If I recall correctly, this is discussed on Chap. 14 of Wald's General Relativity textbook (in bold, because I do not mean the QFTCS book).

For example, would choosing a coordinate chart or defining a worldline fix this surface?

Not necessarily. For example, pick the Schwarzschild coordinates in the maximally extended Schwarzschild spacetime. They only cover a part of the spacetime, so they are not enough to specify a Cauchy surface. They might be enough to specify a Cauchy surface on a smaller portion of the spacetime, though (such as one of the outer regions of the black and white holes).

Defining a worldline won't help you fix such a surface, since you actually need a spacelike hypersurface cutting through all of spacetime. A single observer does not have access to that.

Also, if coordinates fix it, I’d expect isometries to result in equivalent definitions of vacuum. Is this correct?

A timelike Killing field often leads you to a preferred notion of vacuum, so, in this sense, yes. However, there are caveats.

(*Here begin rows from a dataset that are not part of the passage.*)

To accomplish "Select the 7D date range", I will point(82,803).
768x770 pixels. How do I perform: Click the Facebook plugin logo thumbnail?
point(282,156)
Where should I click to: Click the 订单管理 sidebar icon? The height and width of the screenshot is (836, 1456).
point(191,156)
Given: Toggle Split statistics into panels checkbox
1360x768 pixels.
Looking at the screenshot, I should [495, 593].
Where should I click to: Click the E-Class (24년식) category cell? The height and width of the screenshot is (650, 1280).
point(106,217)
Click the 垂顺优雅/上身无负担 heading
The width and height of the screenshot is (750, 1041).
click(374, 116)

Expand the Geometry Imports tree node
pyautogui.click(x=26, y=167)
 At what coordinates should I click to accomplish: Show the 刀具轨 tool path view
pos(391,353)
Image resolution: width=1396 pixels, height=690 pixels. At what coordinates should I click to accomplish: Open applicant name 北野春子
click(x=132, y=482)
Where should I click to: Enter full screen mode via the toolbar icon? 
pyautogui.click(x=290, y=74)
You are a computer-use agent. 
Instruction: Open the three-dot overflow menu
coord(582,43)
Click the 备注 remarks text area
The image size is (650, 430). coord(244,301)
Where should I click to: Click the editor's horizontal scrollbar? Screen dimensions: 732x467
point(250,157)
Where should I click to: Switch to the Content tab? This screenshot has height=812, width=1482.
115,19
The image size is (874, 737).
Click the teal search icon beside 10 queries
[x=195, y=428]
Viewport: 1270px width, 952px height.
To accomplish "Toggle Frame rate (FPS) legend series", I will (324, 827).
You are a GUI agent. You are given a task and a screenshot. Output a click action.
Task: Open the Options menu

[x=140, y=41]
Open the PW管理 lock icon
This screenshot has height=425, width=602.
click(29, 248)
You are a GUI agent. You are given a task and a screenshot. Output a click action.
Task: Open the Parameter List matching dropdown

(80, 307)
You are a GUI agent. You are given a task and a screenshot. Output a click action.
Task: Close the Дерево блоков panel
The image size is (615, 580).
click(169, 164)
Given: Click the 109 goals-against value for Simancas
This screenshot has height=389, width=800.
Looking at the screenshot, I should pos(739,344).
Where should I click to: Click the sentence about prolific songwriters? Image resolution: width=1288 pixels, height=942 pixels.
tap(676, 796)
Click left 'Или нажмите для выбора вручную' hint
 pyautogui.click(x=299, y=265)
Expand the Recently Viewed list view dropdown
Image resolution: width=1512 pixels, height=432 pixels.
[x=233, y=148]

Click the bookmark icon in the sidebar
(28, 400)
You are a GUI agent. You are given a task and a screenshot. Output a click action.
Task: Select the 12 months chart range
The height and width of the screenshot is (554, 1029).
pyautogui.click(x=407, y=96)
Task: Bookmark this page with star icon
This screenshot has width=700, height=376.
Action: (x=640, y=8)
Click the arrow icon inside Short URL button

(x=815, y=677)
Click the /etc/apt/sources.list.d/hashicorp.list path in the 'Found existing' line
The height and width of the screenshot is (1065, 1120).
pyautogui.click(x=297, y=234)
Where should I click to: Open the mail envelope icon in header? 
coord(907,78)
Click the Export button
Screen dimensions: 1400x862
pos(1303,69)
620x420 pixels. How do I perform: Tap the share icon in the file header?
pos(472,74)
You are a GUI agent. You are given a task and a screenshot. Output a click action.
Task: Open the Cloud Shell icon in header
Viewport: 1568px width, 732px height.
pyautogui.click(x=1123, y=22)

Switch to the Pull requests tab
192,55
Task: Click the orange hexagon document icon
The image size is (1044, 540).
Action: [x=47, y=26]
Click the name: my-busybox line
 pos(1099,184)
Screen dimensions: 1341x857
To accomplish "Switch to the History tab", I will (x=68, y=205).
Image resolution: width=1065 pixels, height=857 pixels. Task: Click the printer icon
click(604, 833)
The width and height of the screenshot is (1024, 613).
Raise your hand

1. Kerr spacetime, for example, does not have a Killing-invariant non-singular vacuum state. (Wald's QFTCS book mentions this when discussing the Unruh effect in curved spacetime, there's probably a detailed reference in there)
2. Different observers tangent to the same Killing field might have different notions of particles. For example, pick two accelerated observers with different accelerations in Minkowski spacetime. Both of them are moving tangentially to the boost Killing field, but they disagree on the temperature of the Unruh bath, since they have different accelerations.